# Exercise
Transcribe every record verbatim.

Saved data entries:
****

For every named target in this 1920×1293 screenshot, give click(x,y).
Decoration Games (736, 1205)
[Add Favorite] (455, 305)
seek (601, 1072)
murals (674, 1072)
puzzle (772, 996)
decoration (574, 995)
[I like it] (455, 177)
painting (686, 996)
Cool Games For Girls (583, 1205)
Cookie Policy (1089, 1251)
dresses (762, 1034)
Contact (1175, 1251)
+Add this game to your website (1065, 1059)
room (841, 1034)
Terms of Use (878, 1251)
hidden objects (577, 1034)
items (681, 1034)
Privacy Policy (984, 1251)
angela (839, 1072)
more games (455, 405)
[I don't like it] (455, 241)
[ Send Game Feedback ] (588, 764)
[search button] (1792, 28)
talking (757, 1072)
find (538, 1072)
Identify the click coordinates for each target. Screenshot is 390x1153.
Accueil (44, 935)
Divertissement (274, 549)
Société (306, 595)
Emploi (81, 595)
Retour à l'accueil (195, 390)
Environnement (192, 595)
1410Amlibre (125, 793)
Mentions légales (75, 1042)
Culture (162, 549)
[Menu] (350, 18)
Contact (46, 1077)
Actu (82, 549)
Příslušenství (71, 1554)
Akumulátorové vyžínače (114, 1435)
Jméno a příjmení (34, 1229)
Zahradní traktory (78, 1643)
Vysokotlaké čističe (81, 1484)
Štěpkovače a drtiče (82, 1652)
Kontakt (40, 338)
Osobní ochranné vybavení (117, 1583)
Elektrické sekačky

****

# Response to this exercise
For every named target in this 1920×1293 screenshot, give click(x,y).
Decoration Games (736, 1205)
[Add Favorite] (455, 305)
seek (601, 1072)
murals (674, 1072)
puzzle (772, 996)
decoration (574, 995)
[I like it] (455, 177)
painting (686, 996)
Cool Games For Girls (583, 1205)
Cookie Policy (1089, 1251)
dresses (762, 1034)
Contact (1175, 1251)
+Add this game to your website (1065, 1059)
room (841, 1034)
Terms of Use (878, 1251)
hidden objects (577, 1034)
items (681, 1034)
Privacy Policy (984, 1251)
angela (839, 1072)
more games (455, 405)
[I don't like it] (455, 241)
[ Send Game Feedback ] (588, 764)
[search button] (1792, 28)
talking (757, 1072)
find (538, 1072)
Identify the click coordinates for each target. Screenshot is 390x1153.
Accueil (44, 935)
Divertissement (274, 549)
Société (306, 595)
Emploi (81, 595)
Retour à l'accueil (195, 390)
Environnement (192, 595)
1410Amlibre (125, 793)
Mentions légales (75, 1042)
Culture (162, 549)
[Menu] (350, 18)
Contact (46, 1077)
Actu (82, 549)
Příslušenství (71, 1554)
Akumulátorové vyžínače (114, 1435)
Jméno a příjmení (34, 1229)
Zahradní traktory (78, 1643)
Vysokotlaké čističe (81, 1484)
Štěpkovače a drtiče (82, 1652)
Kontakt (40, 338)
Osobní ochranné vybavení (117, 1583)
Elektrické sekačky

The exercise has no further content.